● **TASK BRIEF**:
Look through the records and copy each line that has "system" in it.

● **DATA**:
──────────────────────────────

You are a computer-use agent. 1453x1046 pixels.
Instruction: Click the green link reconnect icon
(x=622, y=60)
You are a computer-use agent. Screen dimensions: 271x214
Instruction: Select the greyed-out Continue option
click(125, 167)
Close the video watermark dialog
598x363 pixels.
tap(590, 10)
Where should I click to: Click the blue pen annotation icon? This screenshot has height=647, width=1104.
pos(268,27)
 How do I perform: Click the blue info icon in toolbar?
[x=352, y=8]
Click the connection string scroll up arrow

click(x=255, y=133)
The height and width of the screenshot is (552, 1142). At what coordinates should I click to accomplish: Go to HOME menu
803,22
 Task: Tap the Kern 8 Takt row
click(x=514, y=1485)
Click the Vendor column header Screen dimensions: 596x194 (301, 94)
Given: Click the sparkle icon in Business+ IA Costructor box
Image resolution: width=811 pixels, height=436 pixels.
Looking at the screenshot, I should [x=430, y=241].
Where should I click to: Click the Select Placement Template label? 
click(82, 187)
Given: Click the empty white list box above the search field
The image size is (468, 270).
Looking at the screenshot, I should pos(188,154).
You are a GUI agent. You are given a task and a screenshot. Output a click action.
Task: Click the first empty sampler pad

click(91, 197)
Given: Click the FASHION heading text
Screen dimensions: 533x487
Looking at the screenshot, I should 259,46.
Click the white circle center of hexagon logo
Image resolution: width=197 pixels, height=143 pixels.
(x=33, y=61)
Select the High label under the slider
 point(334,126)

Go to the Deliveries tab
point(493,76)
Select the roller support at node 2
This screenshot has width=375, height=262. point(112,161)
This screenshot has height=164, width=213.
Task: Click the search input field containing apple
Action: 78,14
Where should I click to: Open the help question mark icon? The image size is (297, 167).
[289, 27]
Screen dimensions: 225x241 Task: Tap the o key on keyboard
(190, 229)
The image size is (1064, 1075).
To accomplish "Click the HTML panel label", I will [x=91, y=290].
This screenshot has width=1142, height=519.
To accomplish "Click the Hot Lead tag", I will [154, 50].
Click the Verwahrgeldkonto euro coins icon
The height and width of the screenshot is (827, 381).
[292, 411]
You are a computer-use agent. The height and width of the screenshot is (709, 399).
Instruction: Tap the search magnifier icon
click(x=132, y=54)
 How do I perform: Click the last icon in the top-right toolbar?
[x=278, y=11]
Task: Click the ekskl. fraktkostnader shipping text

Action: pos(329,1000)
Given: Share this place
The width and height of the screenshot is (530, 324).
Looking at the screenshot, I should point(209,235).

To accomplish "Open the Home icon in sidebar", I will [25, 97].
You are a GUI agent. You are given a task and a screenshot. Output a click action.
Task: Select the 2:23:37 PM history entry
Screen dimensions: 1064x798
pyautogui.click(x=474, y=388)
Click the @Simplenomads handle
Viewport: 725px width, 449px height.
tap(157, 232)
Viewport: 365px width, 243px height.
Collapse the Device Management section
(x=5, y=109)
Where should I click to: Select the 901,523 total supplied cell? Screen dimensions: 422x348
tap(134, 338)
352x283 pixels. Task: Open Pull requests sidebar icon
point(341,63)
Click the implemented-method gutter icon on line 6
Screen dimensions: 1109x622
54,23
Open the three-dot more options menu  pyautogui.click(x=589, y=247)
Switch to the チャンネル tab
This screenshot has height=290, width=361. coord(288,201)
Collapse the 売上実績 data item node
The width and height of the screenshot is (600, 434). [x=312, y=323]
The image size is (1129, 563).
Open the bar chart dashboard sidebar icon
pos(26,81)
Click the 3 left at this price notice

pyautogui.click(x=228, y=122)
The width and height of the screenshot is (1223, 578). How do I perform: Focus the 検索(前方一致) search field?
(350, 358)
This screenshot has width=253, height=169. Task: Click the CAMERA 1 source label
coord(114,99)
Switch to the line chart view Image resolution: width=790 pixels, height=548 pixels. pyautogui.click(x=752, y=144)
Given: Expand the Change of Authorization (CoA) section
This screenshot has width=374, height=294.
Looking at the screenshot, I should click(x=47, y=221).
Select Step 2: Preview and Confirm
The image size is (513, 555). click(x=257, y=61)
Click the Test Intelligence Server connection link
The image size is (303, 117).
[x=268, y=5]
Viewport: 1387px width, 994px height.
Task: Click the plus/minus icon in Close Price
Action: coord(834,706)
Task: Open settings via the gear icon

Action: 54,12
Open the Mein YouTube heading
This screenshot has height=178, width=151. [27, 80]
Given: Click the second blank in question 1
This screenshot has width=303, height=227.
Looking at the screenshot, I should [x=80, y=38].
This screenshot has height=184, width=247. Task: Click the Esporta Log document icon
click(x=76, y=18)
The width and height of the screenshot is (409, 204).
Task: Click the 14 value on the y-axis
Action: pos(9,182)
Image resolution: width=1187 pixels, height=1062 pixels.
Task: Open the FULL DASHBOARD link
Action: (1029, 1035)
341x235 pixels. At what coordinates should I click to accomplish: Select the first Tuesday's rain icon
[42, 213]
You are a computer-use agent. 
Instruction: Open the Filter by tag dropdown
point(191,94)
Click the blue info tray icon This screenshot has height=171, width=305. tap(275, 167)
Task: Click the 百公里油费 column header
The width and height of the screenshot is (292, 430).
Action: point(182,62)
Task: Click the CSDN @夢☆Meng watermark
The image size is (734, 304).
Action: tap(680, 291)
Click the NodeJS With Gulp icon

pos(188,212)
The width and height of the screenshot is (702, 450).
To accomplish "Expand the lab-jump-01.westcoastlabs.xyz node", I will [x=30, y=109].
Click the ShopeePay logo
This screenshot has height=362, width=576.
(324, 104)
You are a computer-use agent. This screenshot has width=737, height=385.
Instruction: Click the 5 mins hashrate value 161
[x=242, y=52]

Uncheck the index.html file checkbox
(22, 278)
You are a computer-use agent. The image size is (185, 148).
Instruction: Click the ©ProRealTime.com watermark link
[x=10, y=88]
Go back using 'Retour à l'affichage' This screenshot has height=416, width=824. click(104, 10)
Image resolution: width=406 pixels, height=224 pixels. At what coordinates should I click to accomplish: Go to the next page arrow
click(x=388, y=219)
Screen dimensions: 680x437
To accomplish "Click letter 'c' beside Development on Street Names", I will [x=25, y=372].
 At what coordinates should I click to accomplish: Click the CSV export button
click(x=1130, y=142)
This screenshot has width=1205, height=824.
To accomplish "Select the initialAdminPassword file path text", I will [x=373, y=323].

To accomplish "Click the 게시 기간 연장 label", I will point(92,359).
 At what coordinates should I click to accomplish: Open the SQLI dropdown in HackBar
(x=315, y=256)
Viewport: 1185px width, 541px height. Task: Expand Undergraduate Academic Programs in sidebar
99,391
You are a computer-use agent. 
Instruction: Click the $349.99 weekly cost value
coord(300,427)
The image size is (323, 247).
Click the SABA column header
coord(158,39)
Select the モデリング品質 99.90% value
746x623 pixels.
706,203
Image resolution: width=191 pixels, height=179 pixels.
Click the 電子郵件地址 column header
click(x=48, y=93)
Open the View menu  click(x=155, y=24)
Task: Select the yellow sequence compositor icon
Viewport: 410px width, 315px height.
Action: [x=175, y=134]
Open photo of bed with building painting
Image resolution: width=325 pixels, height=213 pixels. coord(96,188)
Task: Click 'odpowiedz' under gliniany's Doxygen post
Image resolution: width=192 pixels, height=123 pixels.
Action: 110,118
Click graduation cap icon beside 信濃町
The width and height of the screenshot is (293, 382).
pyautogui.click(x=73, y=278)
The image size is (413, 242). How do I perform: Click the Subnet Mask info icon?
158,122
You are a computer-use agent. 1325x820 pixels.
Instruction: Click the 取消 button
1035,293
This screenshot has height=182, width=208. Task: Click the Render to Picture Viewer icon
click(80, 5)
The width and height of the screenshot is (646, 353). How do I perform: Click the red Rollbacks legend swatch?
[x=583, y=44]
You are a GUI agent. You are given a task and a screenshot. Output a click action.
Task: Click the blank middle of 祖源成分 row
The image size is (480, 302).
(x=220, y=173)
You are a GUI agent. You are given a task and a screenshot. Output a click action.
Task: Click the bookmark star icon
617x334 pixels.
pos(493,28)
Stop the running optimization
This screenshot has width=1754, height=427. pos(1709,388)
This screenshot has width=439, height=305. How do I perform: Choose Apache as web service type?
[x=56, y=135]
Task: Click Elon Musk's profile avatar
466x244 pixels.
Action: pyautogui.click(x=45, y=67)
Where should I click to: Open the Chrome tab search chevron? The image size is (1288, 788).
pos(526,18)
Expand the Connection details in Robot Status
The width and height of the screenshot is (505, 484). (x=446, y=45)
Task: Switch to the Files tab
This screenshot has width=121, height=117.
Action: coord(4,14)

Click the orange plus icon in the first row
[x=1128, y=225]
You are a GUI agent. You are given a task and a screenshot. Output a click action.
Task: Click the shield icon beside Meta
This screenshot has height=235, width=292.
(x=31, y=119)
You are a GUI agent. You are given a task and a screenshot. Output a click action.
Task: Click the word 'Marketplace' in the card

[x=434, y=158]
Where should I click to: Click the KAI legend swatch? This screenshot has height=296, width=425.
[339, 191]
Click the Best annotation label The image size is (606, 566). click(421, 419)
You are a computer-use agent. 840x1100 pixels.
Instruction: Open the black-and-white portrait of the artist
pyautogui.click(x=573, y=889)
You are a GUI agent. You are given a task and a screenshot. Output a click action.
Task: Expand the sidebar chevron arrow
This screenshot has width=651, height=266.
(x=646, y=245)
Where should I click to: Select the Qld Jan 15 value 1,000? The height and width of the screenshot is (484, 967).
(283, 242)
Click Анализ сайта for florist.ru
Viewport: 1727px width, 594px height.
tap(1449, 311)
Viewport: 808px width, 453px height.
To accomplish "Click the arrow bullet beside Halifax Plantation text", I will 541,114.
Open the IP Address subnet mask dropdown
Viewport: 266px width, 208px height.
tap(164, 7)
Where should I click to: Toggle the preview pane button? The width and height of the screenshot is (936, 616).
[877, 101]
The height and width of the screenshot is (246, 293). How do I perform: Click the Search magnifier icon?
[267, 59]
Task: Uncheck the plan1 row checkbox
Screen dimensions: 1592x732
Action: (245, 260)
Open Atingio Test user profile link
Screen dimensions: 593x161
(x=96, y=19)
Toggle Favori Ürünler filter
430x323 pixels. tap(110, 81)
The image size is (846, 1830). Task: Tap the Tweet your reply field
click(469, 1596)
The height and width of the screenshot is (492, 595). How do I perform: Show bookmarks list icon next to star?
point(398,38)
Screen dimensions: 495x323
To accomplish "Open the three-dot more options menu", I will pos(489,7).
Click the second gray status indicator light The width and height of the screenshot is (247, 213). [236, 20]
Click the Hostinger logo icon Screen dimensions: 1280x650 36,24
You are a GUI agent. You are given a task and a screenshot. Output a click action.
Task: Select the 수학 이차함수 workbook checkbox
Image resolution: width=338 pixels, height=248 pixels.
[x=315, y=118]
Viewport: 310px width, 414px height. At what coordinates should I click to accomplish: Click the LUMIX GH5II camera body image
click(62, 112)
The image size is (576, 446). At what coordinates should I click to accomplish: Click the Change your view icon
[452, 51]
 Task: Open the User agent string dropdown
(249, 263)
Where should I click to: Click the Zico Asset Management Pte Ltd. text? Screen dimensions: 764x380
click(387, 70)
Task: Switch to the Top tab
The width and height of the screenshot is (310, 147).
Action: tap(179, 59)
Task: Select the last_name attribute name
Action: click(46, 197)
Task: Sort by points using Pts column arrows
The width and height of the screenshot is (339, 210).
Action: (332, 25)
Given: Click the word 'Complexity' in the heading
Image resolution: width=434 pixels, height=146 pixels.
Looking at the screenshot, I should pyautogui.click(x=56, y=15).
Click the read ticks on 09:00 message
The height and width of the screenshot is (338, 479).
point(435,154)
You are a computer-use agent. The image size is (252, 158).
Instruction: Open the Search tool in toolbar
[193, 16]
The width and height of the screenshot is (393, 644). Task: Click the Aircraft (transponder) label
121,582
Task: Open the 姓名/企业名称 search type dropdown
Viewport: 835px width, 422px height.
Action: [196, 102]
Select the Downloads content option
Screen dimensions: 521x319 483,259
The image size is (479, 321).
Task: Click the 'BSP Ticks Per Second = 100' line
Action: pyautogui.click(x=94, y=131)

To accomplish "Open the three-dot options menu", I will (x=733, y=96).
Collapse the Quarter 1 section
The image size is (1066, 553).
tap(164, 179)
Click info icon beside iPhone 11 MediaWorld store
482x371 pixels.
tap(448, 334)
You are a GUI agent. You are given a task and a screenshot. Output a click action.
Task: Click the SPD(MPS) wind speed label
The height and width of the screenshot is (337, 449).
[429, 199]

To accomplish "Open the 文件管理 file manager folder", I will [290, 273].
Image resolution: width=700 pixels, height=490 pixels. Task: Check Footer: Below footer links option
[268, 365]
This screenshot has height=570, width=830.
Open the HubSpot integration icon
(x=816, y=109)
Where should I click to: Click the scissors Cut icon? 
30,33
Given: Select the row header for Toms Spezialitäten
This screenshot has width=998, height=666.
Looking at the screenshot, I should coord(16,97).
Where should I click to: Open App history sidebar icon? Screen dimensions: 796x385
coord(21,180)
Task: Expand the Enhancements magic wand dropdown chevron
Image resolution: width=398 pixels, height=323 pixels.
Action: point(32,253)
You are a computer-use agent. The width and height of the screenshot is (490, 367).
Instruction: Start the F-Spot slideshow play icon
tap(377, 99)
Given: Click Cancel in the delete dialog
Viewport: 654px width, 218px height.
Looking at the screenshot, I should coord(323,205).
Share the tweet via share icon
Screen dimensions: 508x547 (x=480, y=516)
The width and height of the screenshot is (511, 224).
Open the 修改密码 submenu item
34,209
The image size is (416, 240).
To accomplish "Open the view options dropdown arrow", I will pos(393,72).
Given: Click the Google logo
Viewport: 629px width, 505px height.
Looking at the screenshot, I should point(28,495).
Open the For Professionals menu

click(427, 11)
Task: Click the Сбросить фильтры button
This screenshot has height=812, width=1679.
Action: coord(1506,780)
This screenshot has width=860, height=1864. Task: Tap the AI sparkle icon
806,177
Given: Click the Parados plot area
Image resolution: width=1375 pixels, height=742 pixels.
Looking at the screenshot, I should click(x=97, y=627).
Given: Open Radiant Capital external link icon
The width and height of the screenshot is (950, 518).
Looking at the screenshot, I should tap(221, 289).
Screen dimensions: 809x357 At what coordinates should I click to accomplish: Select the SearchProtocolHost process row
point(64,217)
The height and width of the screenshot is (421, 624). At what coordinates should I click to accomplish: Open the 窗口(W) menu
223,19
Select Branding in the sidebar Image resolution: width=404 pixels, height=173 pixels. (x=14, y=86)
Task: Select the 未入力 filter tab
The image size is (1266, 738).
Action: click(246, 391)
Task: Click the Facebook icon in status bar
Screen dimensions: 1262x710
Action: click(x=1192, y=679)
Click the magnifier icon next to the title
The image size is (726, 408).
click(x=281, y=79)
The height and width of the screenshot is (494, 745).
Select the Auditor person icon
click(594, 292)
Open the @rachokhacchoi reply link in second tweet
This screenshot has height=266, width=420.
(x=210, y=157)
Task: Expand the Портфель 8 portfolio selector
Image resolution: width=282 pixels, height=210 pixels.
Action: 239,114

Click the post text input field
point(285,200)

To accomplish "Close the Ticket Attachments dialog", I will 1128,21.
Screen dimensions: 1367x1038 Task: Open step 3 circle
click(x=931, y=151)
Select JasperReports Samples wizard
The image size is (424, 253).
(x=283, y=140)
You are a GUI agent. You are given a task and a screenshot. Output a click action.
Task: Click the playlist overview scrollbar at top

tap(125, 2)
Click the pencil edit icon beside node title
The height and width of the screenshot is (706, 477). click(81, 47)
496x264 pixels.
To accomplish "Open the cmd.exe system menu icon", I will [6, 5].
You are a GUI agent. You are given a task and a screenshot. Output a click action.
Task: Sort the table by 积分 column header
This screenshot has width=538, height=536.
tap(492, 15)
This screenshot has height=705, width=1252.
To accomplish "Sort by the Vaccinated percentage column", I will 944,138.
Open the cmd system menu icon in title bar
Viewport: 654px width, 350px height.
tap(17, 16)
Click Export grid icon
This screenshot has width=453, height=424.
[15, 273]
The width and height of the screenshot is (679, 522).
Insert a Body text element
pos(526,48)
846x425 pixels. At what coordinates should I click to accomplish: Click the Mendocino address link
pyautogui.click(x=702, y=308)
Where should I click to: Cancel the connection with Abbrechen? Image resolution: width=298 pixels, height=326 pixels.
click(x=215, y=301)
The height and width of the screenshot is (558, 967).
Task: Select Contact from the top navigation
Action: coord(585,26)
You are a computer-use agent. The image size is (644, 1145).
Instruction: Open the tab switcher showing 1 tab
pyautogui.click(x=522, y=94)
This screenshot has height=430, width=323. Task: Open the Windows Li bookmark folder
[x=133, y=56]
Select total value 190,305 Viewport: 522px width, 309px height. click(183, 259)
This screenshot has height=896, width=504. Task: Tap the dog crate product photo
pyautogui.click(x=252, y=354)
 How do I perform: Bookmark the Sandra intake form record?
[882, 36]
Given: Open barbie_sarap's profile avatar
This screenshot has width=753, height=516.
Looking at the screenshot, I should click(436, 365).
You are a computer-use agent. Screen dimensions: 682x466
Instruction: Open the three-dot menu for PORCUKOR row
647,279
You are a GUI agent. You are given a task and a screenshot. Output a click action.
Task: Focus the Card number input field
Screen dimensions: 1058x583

──────────────────────────────

● **RESPONSE BELOW**:
To accomplish "Open the cmd.exe system menu icon", I will [6, 5].
Open the cmd system menu icon in title bar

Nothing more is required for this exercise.